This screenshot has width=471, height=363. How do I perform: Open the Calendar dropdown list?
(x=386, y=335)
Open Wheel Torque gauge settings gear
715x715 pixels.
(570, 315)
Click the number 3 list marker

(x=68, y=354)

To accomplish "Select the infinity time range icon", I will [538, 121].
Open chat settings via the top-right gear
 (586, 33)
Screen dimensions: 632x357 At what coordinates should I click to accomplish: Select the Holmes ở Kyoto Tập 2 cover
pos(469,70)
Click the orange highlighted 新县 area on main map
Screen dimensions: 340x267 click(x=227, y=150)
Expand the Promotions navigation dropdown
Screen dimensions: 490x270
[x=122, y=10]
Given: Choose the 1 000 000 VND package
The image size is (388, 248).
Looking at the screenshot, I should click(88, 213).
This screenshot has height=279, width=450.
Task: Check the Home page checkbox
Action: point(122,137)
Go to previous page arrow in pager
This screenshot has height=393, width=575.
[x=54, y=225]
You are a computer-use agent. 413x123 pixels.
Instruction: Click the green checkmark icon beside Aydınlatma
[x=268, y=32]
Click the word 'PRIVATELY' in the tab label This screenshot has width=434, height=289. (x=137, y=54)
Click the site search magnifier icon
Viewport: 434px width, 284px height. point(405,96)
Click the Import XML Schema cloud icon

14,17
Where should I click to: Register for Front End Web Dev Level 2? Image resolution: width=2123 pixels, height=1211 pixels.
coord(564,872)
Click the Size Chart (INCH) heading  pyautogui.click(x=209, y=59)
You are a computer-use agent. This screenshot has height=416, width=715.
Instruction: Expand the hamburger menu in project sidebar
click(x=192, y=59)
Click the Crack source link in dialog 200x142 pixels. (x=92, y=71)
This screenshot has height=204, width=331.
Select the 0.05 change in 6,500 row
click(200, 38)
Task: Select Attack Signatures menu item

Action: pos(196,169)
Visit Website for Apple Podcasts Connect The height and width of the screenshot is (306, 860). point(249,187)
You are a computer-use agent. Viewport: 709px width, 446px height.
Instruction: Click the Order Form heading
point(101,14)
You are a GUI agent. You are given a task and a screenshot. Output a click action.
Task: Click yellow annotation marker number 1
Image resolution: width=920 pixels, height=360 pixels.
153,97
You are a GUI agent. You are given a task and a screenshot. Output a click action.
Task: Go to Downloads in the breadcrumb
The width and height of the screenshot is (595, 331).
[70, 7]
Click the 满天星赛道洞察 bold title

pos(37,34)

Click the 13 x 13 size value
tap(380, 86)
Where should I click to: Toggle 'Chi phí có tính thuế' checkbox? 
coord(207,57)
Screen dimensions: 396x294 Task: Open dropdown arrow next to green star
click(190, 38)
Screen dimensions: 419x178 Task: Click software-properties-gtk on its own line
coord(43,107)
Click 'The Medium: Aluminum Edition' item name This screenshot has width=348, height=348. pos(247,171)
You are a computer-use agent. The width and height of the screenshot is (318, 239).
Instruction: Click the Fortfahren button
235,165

■ WHAT IS EXPECTED
The full listing must be copied exactly, every line included.

■ EXERCISE RESULT
This screenshot has width=471, height=363. How do I perform: Open the Calendar dropdown list?
(x=386, y=335)
Open Wheel Torque gauge settings gear
715x715 pixels.
(570, 315)
Click the number 3 list marker

(x=68, y=354)

To accomplish "Select the infinity time range icon", I will [538, 121].
Open chat settings via the top-right gear
 (586, 33)
Screen dimensions: 632x357 At what coordinates should I click to accomplish: Select the Holmes ở Kyoto Tập 2 cover
pos(469,70)
Click the orange highlighted 新县 area on main map
Screen dimensions: 340x267 click(x=227, y=150)
Expand the Promotions navigation dropdown
Screen dimensions: 490x270
[x=122, y=10]
Given: Choose the 1 000 000 VND package
The image size is (388, 248).
Looking at the screenshot, I should click(88, 213).
This screenshot has height=279, width=450.
Task: Check the Home page checkbox
Action: point(122,137)
Go to previous page arrow in pager
This screenshot has height=393, width=575.
[x=54, y=225]
You are a computer-use agent. 413x123 pixels.
Instruction: Click the green checkmark icon beside Aydınlatma
[x=268, y=32]
Click the word 'PRIVATELY' in the tab label This screenshot has width=434, height=289. (x=137, y=54)
Click the site search magnifier icon
Viewport: 434px width, 284px height. point(405,96)
Click the Import XML Schema cloud icon

14,17
Where should I click to: Register for Front End Web Dev Level 2? Image resolution: width=2123 pixels, height=1211 pixels.
coord(564,872)
Click the Size Chart (INCH) heading  pyautogui.click(x=209, y=59)
You are a computer-use agent. This screenshot has height=416, width=715.
Instruction: Expand the hamburger menu in project sidebar
click(x=192, y=59)
Click the Crack source link in dialog 200x142 pixels. (x=92, y=71)
This screenshot has height=204, width=331.
Select the 0.05 change in 6,500 row
click(200, 38)
Task: Select Attack Signatures menu item

Action: pos(196,169)
Visit Website for Apple Podcasts Connect The height and width of the screenshot is (306, 860). point(249,187)
You are a computer-use agent. Viewport: 709px width, 446px height.
Instruction: Click the Order Form heading
point(101,14)
You are a GUI agent. You are given a task and a screenshot. Output a click action.
Task: Click yellow annotation marker number 1
Image resolution: width=920 pixels, height=360 pixels.
153,97
You are a GUI agent. You are given a task and a screenshot. Output a click action.
Task: Go to Downloads in the breadcrumb
The width and height of the screenshot is (595, 331).
[70, 7]
Click the 满天星赛道洞察 bold title

pos(37,34)

Click the 13 x 13 size value
tap(380, 86)
Where should I click to: Toggle 'Chi phí có tính thuế' checkbox? 
coord(207,57)
Screen dimensions: 396x294 Task: Open dropdown arrow next to green star
click(190, 38)
Screen dimensions: 419x178 Task: Click software-properties-gtk on its own line
coord(43,107)
Click 'The Medium: Aluminum Edition' item name This screenshot has width=348, height=348. pos(247,171)
You are a computer-use agent. The width and height of the screenshot is (318, 239).
Instruction: Click the Fortfahren button
235,165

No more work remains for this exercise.